Community Players Theatre poses after its historic performance. (courtesy Cottone Photography) |
NORMAL — Community Players Theatre representatives moved a frenzied crowd to tears with a joyfully stirring rendition of the Star-Spangled Banner prior to Saturday night's Normal Cornbelters baseball game at the Corn Crib.
"We are blessed to have them in this community," said a Cornbelters official between blows into a Kleenex and prolonged stretches of sobbing. "Words can't express how lucky we... we..." he continued before falling to his knees and burrowing his face in his hands while trembling.
Wendy Baugh facilitated the tailgating/singing event on an idyllic summer's eve with the help of Brett Cottone, loading the participants with fried chicken and sugar for two hours prior to the pre-game ceremonies. Jon Lieder provided the pitch note, at which point 20 actors and family rocked the rafters with their unprecedented rendition.
CPT also led the fans in raucous cheers when the carrot won a between-innings race of random vegetables.
There was also baseball, but the melodious stars were mostly long-gone by the time anything meaningful happened.
The little shortstop with the .234 batting average hit an opposite field home run to right field with two outs in the bottom of the 10th inning for a walk-off 4-3 victory over whoever the other team was.
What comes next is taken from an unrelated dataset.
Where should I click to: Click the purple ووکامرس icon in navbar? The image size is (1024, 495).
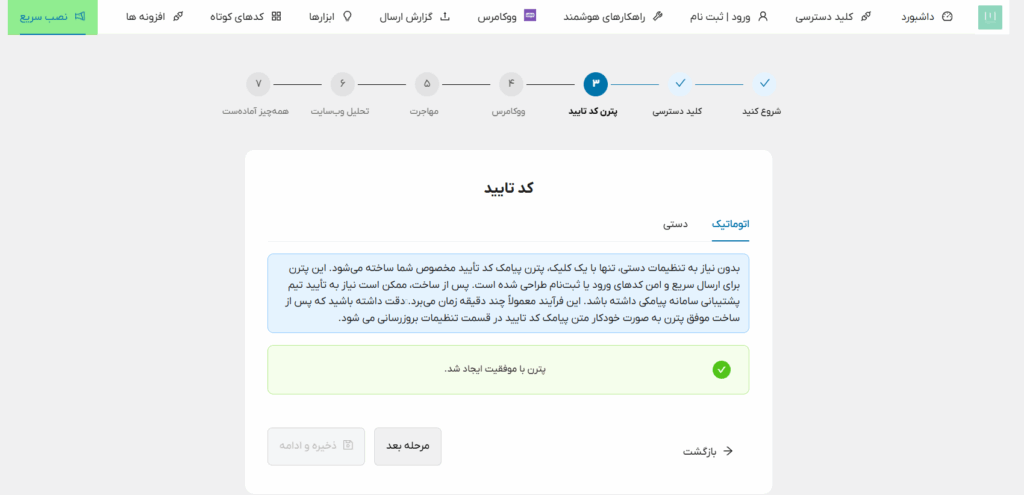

"That's one of the better feelings you can have, walk 'em off after we were trailing a lot of the game," the guy with some kind of Irish name said of his third home run of the season.
A right-handed hitter facing a pitcher with a weird right-handed side-army style, lofted a towering blast that cleared the fence by a few feet to bring a previously bored dugout of celebrating teammates onto the field.
"That (opposite field) is kind of my approach with a lot of pitchers, especially side-armers," he said, droning on as this reporter tried to get home after an overly long night of soul-sucking minor-league baseball as part of a dead-end job. "I was just trying to let the ball get as deep as possible. You have the mentality to go the other way or you're going to be out in front of everything."
The blast upped Normal's record to 32-34.
"At any point in time, that kid with the hair can hurt you," said someone old who must have been a coach. "He's a hard out every single time. He gets some big hits for us."
The Belters tied it in the eighth with a rally against the visiting team's second pitcher, who had a beard that was slightly less fuzzy than the first one's.
The third baseman, I think, singled and took second on a wild pitch before the shortstop's liner to left field barely eluded the dive of the Hawaiian with the silly long name like Kahoohalahala for a double as a run scored. Then the Belters' center fielder who dropped an easy fly ball earlier in the game singled up the middle to chase home the tying run.
Normal rapped into double plays in each of the first four innings and had a runner thrown out at the plate to considerably boost the cause of the visiting pitcher, who was walking like just about everyone, seriously.
Sir Walksalot gave up five hits, walked seven and hit two batters over five innings. But the only run scored against him came on a single in the fourth.
"We left some guys on, but we keep putting out quality at bats," Old Man Coach said."It was just a matter of time before we started finding some holes. Fortunately Community Players was here tonight," he said, suddenly getting watery-eyed like senior citizens tend to do, "so that something exciting happened before 10 o'clock."